Хроникальная сторона такова. Брюс Лауден, активист как будто покойного, но непогребенного боди-арта, отрезал себе язык (точнее, поддавшись его уговорам, операцию согласились провести два врача), запечатлел действо на пленку и дождался счастливого дня, когда отсеченный орган предстал очам посетителей лондонской галереи — не прибегая к рекламе драгоценного экспоната, она сделала ставку на естественную циркуляцию слухов и, разумеется, сорвала весь банк. За десять предыдущих лет Лауден, тяготясь избытком частей своего тела и последовательно реализуя минималистскую тактику, вычеркнул из ассортимента одиннадцать других ненужных деталей — удалению подверглись избранные пальцы на руках и ногах, а также левое ухо. Объекты зафиксированы, проданы и поступили в распоряжение коллекционеров. Вместе с упомянутым языком число потерь сакрализовалось до дюжины. Техническое измеренье программы, беспрекословно предписанная ею калькуляция убытков (они же и приращения — природа стремится к симметрии, и пополняемый список изъянов компенсирует телесную недостачу) содержатся в тайне, но легко допустить, что дерзость идеи не ограничится этим банальным, доподлинно дюжинным символическим рубежом.
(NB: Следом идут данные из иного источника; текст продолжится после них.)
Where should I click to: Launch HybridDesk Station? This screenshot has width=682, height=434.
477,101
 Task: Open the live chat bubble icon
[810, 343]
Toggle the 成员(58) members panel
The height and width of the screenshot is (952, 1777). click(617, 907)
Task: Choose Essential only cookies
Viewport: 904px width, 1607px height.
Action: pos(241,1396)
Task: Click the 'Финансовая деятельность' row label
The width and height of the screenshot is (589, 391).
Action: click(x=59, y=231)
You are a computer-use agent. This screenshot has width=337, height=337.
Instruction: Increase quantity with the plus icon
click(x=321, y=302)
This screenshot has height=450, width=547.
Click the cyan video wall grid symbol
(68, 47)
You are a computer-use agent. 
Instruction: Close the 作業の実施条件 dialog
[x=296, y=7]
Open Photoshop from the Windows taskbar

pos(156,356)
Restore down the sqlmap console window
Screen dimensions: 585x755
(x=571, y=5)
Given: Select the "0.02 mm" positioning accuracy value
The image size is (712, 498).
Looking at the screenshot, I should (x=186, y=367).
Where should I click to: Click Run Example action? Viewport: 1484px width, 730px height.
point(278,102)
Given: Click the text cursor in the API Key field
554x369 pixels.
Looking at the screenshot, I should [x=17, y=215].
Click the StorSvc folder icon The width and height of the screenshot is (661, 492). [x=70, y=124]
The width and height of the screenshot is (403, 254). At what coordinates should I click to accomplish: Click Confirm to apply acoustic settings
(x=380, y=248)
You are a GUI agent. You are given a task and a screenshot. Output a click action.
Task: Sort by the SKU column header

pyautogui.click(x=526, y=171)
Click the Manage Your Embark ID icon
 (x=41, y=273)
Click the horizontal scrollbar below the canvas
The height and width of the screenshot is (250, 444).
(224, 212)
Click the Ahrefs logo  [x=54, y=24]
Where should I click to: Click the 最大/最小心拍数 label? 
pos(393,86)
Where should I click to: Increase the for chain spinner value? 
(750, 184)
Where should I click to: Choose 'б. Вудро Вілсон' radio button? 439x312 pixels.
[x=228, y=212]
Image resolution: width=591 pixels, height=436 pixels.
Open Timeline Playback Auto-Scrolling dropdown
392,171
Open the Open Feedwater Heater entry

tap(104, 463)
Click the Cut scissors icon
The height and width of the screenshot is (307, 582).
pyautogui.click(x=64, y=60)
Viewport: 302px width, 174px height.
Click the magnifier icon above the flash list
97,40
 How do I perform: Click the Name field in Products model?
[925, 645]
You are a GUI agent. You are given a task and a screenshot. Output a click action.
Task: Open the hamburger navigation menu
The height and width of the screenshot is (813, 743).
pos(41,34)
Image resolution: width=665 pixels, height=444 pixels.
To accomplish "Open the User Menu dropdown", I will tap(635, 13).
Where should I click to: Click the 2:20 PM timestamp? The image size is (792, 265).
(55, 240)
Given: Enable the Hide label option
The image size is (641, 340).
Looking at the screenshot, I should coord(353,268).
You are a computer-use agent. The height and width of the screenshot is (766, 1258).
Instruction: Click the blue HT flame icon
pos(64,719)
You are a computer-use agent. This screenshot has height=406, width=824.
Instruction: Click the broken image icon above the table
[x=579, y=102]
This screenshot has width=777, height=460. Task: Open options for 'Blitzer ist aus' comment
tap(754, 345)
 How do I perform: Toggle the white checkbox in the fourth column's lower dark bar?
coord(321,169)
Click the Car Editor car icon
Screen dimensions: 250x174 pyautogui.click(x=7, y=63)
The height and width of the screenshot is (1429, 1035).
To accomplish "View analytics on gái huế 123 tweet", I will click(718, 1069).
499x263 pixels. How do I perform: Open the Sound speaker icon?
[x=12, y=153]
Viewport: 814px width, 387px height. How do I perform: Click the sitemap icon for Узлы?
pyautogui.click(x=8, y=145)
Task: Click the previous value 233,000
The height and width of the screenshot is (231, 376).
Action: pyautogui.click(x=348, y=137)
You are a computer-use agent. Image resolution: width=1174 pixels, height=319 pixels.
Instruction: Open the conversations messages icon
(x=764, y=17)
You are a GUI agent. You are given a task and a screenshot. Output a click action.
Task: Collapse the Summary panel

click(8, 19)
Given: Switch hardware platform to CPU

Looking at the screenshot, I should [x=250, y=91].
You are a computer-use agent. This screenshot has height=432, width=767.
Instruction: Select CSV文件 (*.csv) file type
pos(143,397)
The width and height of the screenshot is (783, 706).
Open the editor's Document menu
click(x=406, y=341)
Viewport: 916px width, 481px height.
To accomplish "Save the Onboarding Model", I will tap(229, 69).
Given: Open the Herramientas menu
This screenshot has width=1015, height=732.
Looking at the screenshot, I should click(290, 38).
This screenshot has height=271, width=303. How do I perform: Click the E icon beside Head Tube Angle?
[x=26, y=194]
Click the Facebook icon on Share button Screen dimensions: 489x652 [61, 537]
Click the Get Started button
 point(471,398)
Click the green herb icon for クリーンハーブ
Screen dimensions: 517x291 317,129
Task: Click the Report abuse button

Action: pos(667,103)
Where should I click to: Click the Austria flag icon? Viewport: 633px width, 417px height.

Первая реакция на лауденовские перформансы — недоумение организма, который инстинктивно соотносит их с собственным ужасом и протестует, не хочет уверовать. Чуть позже, когда оторопь уже за холмом, разум начинает опробовать версии, выкраивая их на любой выбор и вкус. Лауден одержим глубочайшим презрением к миру, и если это действительно так, то его жест, вонзаясь в историко-культурные святцы сопротивления, обретает надежное логово в невысохшем русле традиции, где подвергнутый бешеным пыткам античный философ выплевывает свой перекушенный зубами язык в округлую морду тирана. Художник не желает вести разговор под деспотическим небом наличных порядков. Он отказывается от празднословия змеящегося во рту способа речи, от половины слуховых (левое ухо) и тактильных (десять пальцев) возможностей ощупать реальность. Он становится полубесчувственным и потому особенно чутким, ведь его созерцания, воплощая утопию тела без органов, отныне диктуются лишь непогрешимостью боли. Демонстративно взятая им на себя немота заключает иначе недостижимое для него ораторское красноречие вызова, адресованного не чьему-то лицу, не потной провинциальной роже властителя, даже не сияющему властному лику универсальных начал, но рассеянной безличинности Власти как таковой, анонимной, всепроникающей и неистребимой. Он (еще одна версия) подражает Христу — Христу и Предтече искусства XX века, отрезавшему себе в публичном доме ухо, дабы тупо не удающиеся, по свидетельству Жоржа Батая, обряды освобождения преступили магическую черту закабалений, уничтожили неосуществимость и тварную косность. Повторяя легендарную акцию, растягивая ее до пределов отпущенной ему жизни и тем самым превращая единичность жеста в обычай, он, как истинный верующий, не может насытиться ранами и без устали наделяет себя эмблемами новых мучений, геральдикой приобщенности к образцу и праобразу. В результате кристаллизуется необычная ритуальная практика самокалечений — ее безоглядность питается все новыми усекновеньями плоти.